Does do not always leave their fawns in sheltered places and you may come across a lone fawn in your yard or a public place.

Never touch or approach a fawn.

A fawn’s primary defense mechanism is to stay completely still and quiet, nestled into whatever spot his mother placed him while she went off to forage. People often mistake this defensive behavior for injury, weakness or illness. But it isn’t. A still, quiet fawn is a healthy fawn.

Mother deer know that their presence near their babies alerts predators to the fawns’ existence, which puts them at risk. In order to keep her young safe, a doe will leave her fawn in a secluded area, often for as long as 12 hours, distracting predators away from her baby while she forages for food.

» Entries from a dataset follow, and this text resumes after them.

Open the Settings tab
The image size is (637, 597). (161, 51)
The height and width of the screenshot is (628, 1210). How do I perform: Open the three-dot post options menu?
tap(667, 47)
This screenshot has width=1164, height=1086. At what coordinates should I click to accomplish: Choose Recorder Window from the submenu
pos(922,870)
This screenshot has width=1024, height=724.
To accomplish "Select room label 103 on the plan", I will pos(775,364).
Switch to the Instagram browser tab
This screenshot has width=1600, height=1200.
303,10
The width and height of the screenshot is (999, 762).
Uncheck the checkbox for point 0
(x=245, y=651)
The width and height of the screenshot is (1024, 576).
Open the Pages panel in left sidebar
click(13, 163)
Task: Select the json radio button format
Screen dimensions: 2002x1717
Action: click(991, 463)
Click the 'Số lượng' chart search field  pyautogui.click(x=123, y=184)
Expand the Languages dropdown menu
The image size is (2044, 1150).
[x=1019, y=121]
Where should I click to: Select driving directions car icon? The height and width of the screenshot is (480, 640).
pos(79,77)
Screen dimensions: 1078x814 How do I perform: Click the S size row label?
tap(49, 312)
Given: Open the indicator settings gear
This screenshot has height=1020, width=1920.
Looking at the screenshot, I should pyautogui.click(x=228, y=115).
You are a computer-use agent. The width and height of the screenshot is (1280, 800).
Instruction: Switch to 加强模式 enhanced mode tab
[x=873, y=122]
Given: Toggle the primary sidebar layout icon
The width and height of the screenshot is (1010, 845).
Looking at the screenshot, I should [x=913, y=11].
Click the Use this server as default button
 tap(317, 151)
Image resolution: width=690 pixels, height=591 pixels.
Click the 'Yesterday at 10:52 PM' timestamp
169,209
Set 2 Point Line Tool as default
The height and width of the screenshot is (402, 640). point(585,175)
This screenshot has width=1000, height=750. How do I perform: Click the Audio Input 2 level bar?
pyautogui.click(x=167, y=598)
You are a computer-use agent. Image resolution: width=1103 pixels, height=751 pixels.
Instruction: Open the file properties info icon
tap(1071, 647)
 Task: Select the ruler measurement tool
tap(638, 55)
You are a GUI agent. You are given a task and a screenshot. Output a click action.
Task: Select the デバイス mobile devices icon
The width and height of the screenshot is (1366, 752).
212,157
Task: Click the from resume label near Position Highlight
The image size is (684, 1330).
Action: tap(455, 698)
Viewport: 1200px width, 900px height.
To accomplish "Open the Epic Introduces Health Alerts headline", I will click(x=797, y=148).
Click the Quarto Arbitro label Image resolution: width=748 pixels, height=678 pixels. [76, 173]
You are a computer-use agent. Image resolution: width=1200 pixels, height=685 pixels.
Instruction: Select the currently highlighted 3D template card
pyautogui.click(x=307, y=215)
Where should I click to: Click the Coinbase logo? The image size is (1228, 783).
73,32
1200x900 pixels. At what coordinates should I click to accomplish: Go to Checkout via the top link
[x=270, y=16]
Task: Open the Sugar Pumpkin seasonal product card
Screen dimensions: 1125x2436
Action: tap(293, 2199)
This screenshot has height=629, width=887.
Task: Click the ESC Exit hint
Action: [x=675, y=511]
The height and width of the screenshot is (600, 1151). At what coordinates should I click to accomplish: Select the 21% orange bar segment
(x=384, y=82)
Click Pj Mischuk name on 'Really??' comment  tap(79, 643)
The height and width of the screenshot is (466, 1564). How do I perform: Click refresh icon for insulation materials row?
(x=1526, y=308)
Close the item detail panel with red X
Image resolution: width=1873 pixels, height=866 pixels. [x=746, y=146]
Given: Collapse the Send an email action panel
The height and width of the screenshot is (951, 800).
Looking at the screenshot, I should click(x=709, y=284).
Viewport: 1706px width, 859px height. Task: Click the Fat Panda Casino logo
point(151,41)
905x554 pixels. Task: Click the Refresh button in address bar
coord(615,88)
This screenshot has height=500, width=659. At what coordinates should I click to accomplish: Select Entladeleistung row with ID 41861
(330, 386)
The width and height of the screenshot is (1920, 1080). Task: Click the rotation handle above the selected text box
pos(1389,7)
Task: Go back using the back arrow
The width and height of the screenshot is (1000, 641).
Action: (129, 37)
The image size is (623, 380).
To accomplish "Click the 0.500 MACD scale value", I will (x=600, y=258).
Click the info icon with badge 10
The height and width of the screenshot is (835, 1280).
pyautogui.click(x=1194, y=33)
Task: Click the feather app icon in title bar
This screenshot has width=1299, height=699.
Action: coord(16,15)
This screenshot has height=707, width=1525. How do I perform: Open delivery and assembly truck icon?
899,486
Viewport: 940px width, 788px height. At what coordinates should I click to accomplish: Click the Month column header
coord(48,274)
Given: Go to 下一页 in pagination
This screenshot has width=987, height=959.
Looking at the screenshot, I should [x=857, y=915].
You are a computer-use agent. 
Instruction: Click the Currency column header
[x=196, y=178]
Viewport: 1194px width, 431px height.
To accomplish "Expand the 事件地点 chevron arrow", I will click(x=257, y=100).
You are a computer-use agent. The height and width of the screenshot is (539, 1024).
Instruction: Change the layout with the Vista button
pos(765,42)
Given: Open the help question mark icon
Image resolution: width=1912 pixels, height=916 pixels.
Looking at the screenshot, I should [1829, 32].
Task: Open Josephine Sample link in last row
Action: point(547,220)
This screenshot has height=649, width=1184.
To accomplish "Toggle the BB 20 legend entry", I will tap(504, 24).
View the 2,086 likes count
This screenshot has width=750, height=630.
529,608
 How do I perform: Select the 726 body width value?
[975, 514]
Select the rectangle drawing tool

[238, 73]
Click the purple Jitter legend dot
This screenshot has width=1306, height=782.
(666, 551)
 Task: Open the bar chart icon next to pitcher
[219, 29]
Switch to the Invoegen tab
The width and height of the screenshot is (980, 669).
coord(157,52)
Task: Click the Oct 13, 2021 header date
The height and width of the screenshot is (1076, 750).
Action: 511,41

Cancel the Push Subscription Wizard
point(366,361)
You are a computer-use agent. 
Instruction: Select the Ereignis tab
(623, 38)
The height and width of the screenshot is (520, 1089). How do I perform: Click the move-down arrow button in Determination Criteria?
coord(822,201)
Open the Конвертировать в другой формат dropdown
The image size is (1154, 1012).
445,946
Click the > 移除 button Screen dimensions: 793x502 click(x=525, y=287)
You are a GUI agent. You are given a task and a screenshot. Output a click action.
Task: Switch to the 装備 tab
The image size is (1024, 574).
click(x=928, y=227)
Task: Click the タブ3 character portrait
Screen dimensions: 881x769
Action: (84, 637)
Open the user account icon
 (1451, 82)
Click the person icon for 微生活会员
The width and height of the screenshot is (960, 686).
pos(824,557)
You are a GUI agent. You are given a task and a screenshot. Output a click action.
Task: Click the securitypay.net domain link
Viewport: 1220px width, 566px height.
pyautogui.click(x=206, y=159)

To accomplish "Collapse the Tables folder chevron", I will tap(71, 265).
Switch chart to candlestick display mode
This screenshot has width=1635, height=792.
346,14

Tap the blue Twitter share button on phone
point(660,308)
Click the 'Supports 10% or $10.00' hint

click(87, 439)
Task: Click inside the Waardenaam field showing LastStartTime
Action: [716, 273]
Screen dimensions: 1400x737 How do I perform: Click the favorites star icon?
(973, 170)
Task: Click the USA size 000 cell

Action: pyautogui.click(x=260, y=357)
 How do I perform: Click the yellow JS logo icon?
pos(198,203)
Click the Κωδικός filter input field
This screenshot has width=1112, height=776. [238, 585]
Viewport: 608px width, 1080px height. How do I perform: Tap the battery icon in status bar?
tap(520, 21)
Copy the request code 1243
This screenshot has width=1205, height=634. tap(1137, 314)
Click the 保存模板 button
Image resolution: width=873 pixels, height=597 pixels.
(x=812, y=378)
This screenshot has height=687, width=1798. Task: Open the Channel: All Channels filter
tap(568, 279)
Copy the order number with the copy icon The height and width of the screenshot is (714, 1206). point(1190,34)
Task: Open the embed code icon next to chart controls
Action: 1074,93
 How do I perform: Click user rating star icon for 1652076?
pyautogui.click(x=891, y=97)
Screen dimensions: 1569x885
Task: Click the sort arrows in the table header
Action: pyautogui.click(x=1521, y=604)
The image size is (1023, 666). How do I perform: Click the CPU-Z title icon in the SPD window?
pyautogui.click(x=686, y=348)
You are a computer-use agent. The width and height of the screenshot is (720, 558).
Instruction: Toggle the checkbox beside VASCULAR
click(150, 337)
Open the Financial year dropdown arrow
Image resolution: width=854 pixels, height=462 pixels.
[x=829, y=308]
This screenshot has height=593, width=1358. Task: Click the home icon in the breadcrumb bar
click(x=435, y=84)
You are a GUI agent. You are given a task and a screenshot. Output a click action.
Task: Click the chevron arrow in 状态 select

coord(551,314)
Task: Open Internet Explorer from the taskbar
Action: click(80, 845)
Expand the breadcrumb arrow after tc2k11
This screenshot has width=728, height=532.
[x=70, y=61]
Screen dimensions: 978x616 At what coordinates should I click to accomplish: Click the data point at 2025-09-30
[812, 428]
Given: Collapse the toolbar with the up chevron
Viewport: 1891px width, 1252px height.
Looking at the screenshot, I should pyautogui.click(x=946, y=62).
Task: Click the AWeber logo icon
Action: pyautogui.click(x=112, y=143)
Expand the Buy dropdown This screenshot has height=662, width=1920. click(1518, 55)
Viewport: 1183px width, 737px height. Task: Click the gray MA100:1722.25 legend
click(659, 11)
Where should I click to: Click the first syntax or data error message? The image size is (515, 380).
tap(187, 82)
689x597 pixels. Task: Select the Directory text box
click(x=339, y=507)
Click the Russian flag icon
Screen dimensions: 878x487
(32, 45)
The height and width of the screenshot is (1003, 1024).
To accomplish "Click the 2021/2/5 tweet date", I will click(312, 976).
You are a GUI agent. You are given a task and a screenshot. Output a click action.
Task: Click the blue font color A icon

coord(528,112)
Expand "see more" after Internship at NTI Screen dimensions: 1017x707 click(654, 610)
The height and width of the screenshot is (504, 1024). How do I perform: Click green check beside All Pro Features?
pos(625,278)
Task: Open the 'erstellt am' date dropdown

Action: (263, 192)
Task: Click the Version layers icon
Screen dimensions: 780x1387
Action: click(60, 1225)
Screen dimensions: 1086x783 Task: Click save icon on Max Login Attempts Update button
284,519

Fawns’ camouflage and their ability to stay still keep them safe from predators while their mother is away. When approached by a perceived predator (humans, pets or wildlife) a fawn’s instinctual response is to lay very low and not move at all. People often mistake this defensive behavior for injury, weakness or illness, but in fact it is healthy behavior for a fawn.

If you are concerned for the safety of the animal because it is on a road or injured, call the
Wildlife Rehabilitators Association of RI:
(401) 294-6363


wildlife at bowdish blue heron

Widespread and familiar (though often called ‘crane’), the largest heron in North America

Often seen standing silently along inland rivers or lakeshores, or flying high overhead, with slow wingbeats, its head hunched back onto its shoulders. Highly adaptable, it thrives around all kinds of waters from subtropical mangrove swamps to desert rivers to the coastline of southern Alaska. With its variable diet it is able to spend the winter farther north than most herons, even in areas where most waters freeze.